Per fare questo è necessario porre al centro dell’attenzione della scuola lo studio della Storia contemporanea. I nostri studenti sono nati dopo il trattato di Maastricht, il trattato di Lisbona, l’introduzione dell’Euro. Sanno poco della guerra fredda e non si rendono conto delle tensioni geopolitiche che stanno ridisegnando un mondo ancora ingessato da steccati e frontiere definiti dalla prima e seconda guerra mondiale. Non conoscono il funzionamento, complicato e per tanti versi poco democratico, delle istituzioni europee. Non comprendono perché tutti gli Stati dell’Unione siano a parole amici e solidali senza affrontare a livello comune il problema delle migrazioni e della crisi economica che perdura da ormai dieci anni. Non capiscono perché Francia e Germania, da sole, pongano le basi di un loro esercito “europeo” e di una politica economica e finanziaria che sembrano sempre penalizzare le economie più deboli e fragili.
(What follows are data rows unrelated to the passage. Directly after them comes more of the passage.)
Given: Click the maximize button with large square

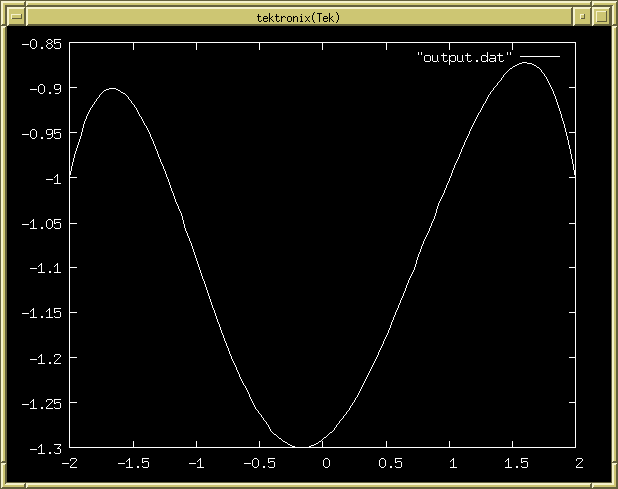Looking at the screenshot, I should point(601,17).
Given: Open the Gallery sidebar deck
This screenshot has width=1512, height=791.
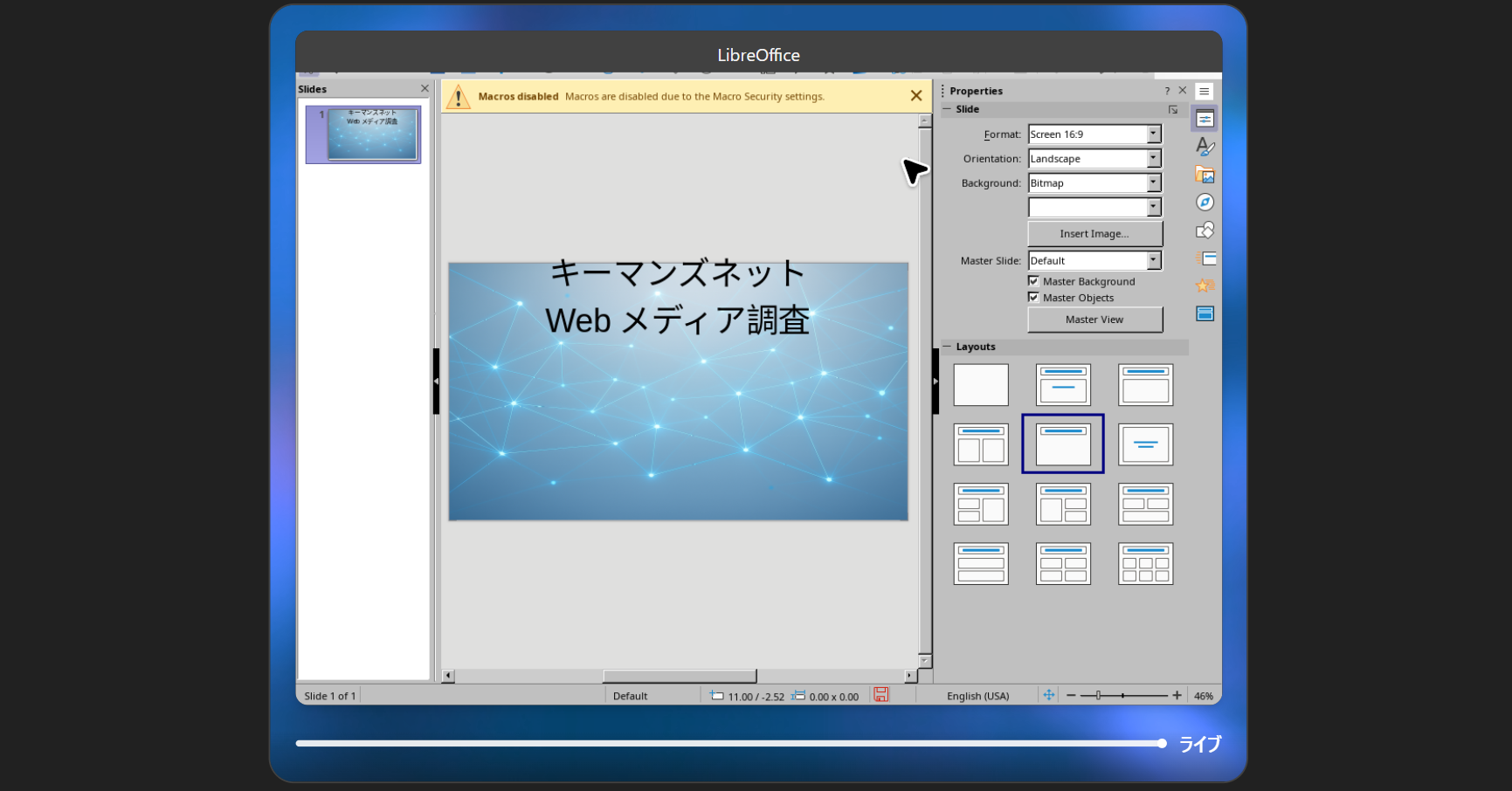Looking at the screenshot, I should point(1205,175).
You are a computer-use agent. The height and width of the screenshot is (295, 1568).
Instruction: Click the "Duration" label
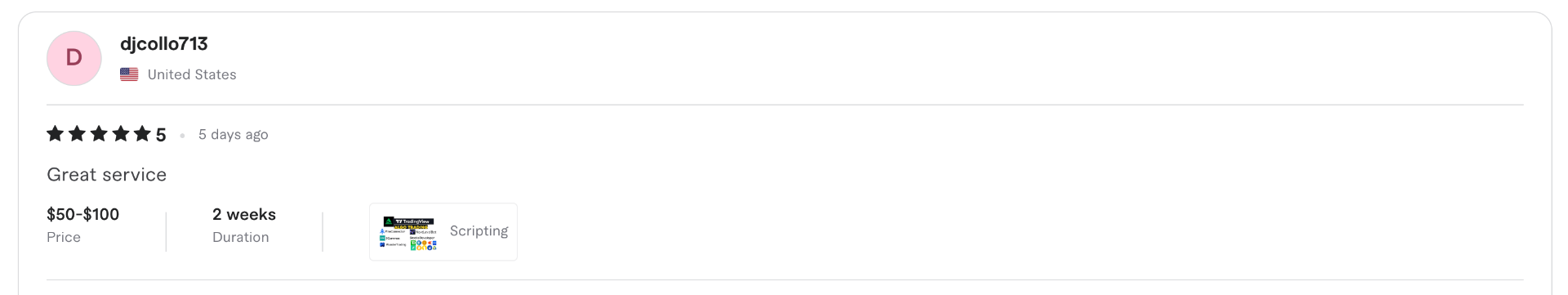coord(241,237)
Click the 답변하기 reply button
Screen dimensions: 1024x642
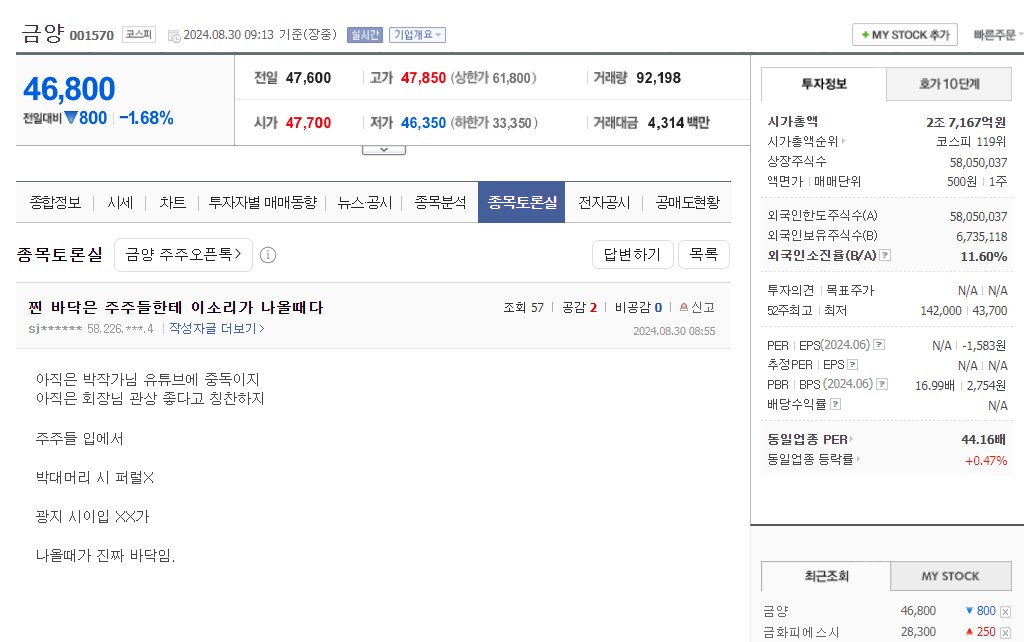point(632,255)

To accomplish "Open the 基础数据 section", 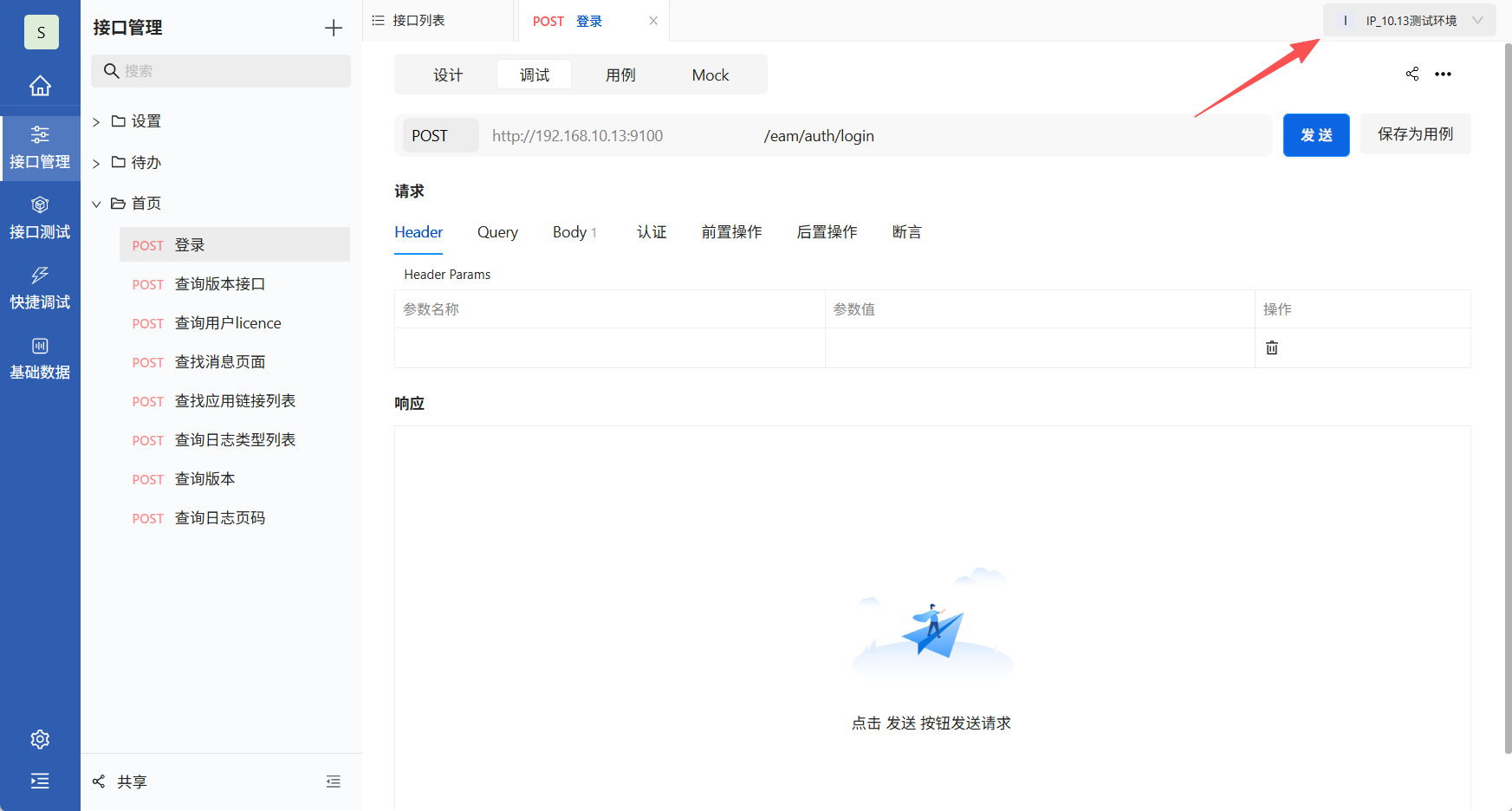I will pyautogui.click(x=40, y=357).
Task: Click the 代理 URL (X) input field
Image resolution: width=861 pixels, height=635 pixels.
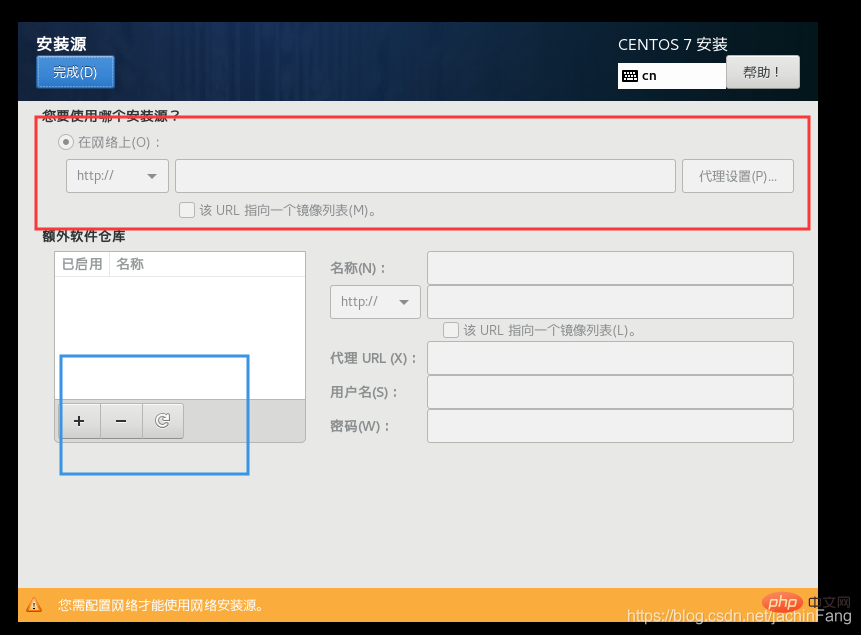Action: click(610, 358)
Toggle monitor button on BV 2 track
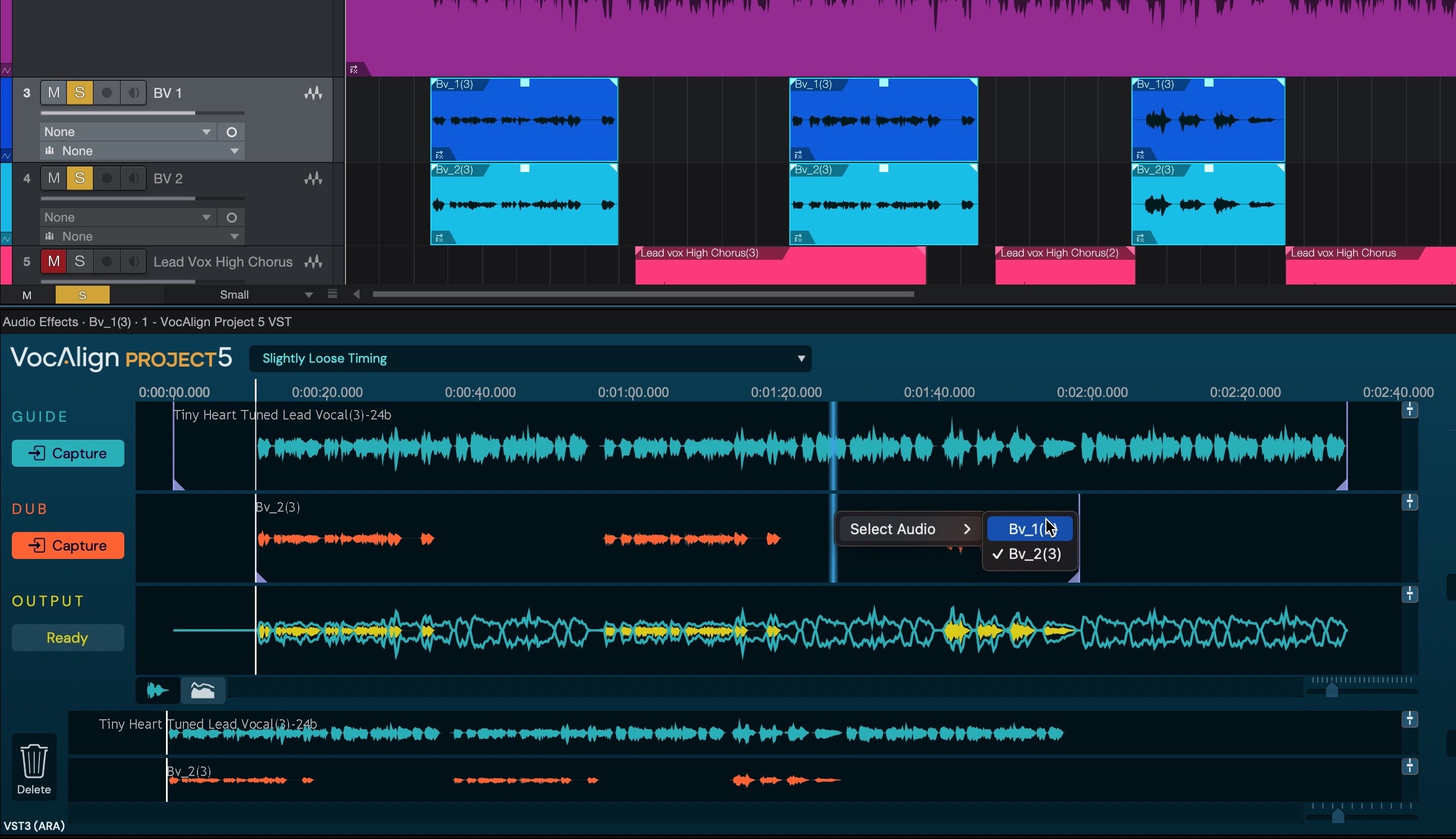 click(x=133, y=178)
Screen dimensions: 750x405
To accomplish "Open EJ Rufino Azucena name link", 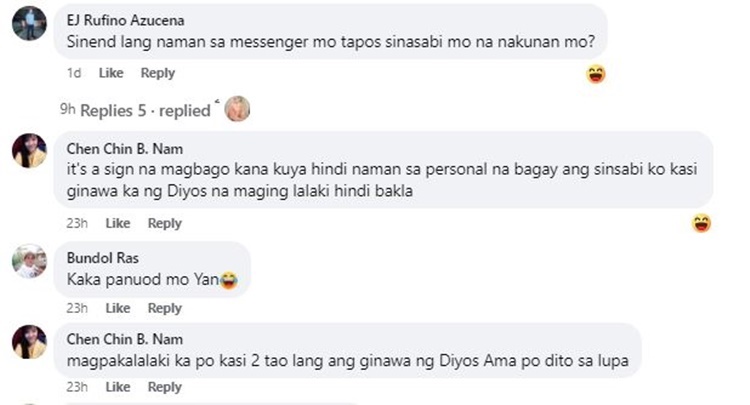I will pos(125,20).
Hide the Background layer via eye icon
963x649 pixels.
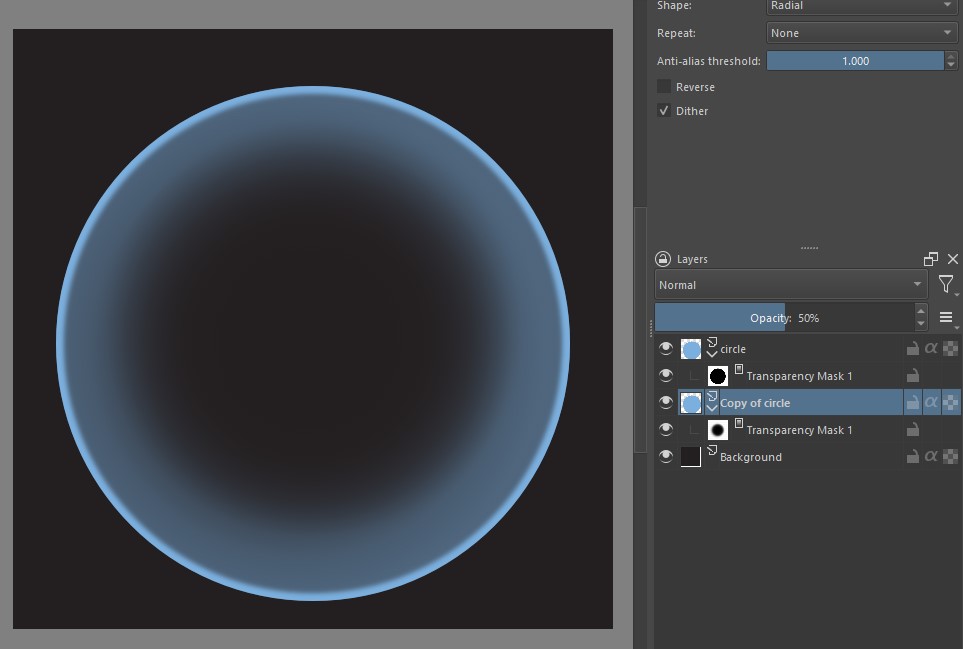[666, 457]
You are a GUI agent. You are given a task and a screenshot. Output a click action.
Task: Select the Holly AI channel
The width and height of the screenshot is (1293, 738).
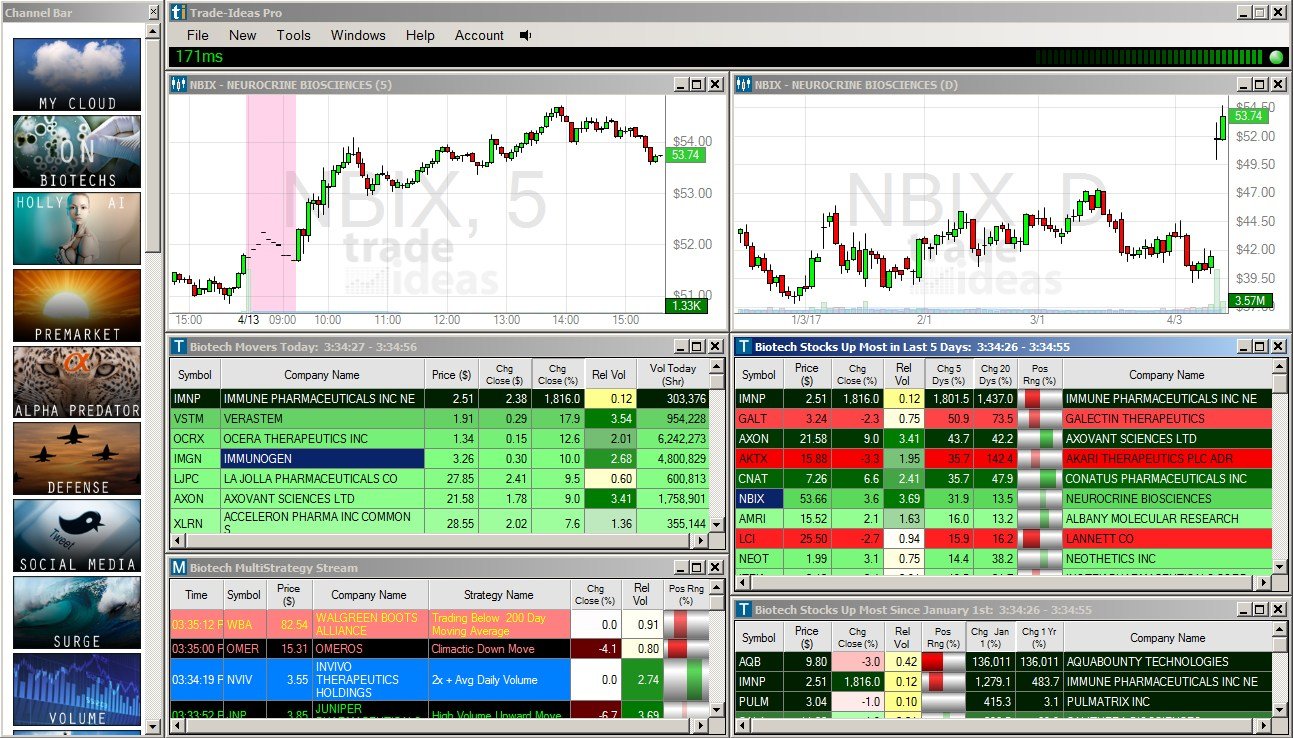tap(77, 229)
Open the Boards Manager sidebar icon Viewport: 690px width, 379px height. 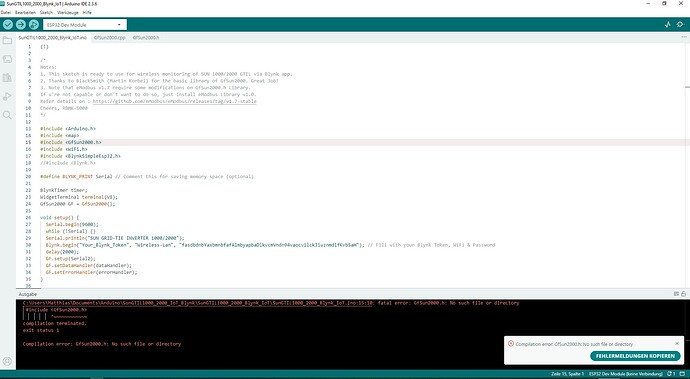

La soluzione non può essere quella di uscire stupidamente dall’Euro, l’unica moneta senza sovranità statuale, o alzare muri e barrire doganali. Serve una Europa che esprima sovranità nel senso inteso da Bobbio (cittadinanza, moneta, monopolio della forza, fiscalità). Bisogna ricominciare a studiare il nostro mondo con tutte le sue contraddizioni partendo dalle prime idee “europeiste” che proponevano gli “Stati Uniti d’Europa” nate nel XIX (si pensi a Hugo,Cattaneo, Garibaldi, Mill), secolo per arrivare al Manifesto di Ventotene con la sua utopia di un’Europa unita e fondata su politiche socialiste e alla nascita della CEE. Servono ancora anni per creare una nuova coscienza europea che sia lontana dalle visioni, si spera, dell’Europa formata da una grande potenza che con la guerra conquisti quello che i geografi intendono come Europa. La scuola e i docenti hanno un ruolo fondamentale in questo percorso senza essere gli utili idioti delle retoriche dell’Unione Europea, dei suoi riti e delle sue ricorrenze. Fare la nuova Europa significa non solo ascoltare i giovani, ma anche obbligarli a prendere coscienza che è nelle loro mani il futuro di una idea che non può essere trattata solo dal punto di vista tecnico-istituzionale. Per fare questo bisogna studiare, studiare, studiare. E fare studiare. Bisogna affrontare criticamente la Storia superandone i limiti nazionali e gli approcci ancora inutilmente nozionistici con il coraggio di immaginare il futuro senza ricadere nelle tristi esperienze del passato.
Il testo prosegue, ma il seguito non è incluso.